» **Provided data**:
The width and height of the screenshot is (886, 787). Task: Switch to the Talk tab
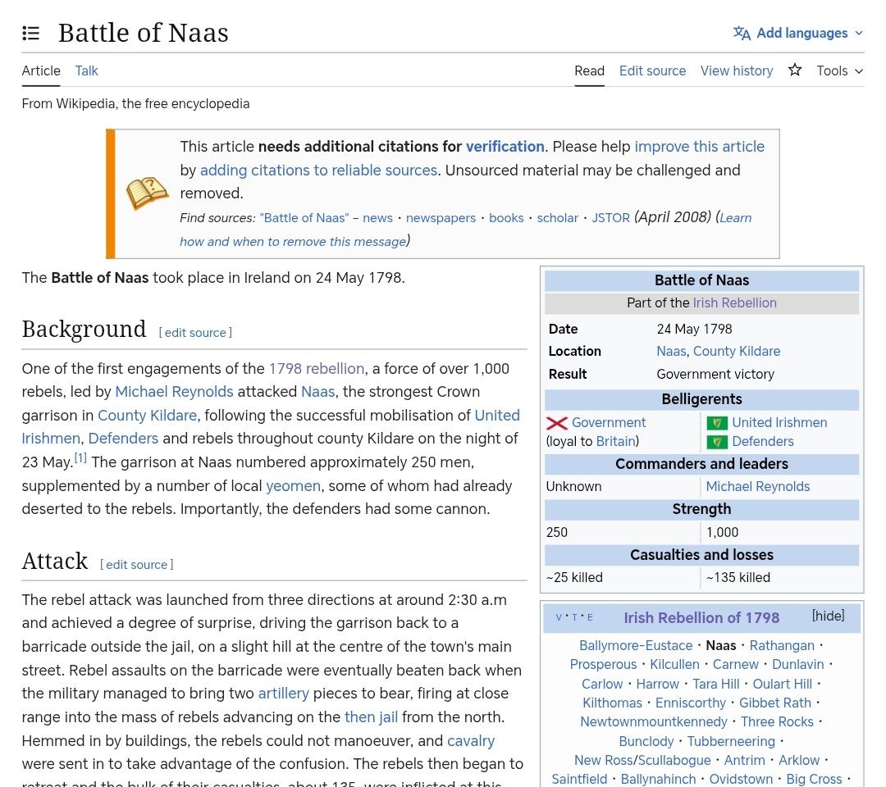point(86,71)
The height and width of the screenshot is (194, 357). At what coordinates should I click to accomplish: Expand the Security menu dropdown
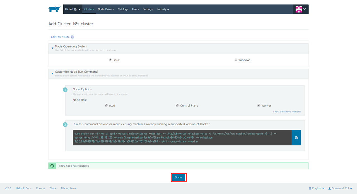pyautogui.click(x=163, y=9)
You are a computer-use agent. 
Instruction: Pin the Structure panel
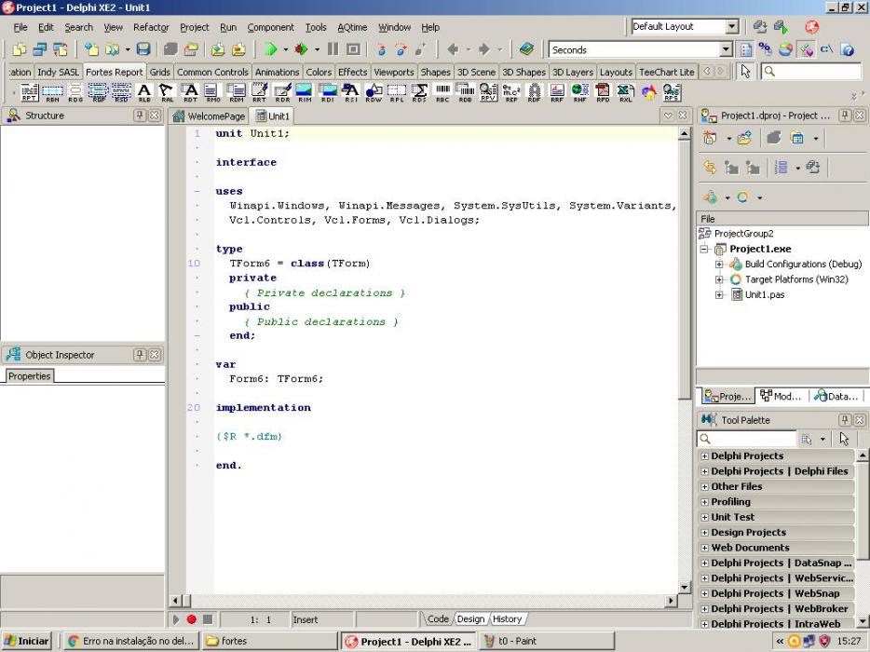click(140, 115)
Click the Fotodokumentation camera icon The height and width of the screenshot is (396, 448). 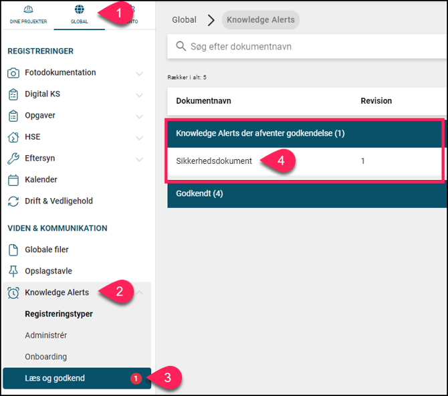click(x=13, y=73)
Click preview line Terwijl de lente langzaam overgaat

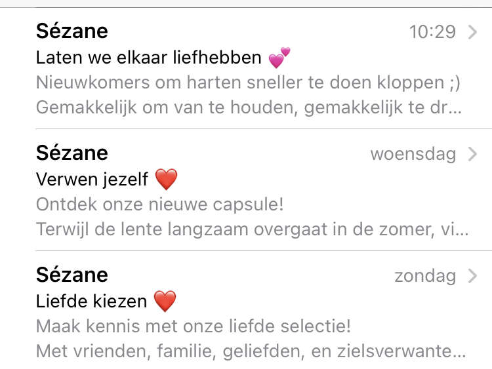(x=253, y=229)
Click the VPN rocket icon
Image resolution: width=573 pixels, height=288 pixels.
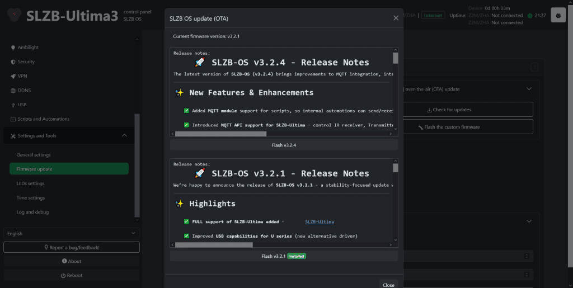pyautogui.click(x=13, y=76)
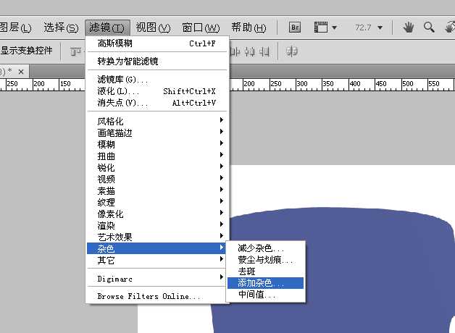Screen dimensions: 455x333
Task: Open 滤镜库 from the filter menu
Action: click(156, 79)
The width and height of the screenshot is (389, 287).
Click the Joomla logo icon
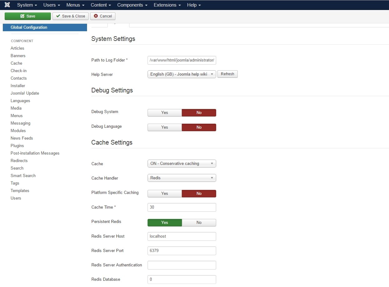coord(7,5)
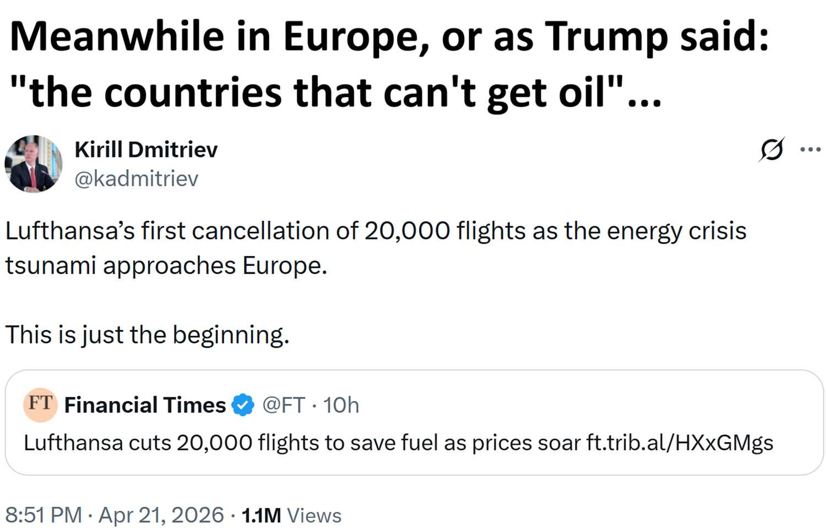Click "tsunami approaches Europe." text line

click(x=166, y=265)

» **Task objective**:
Only the lines from the one containing "The width and height of the screenshot is (389, 287)." through the last line of the material should be returned, exactly and without pictures.

» **Solved exercise**:
The width and height of the screenshot is (389, 287).
Click the Joomla logo icon
coord(7,5)
Click "tsunami approaches Europe." text line

click(x=166, y=265)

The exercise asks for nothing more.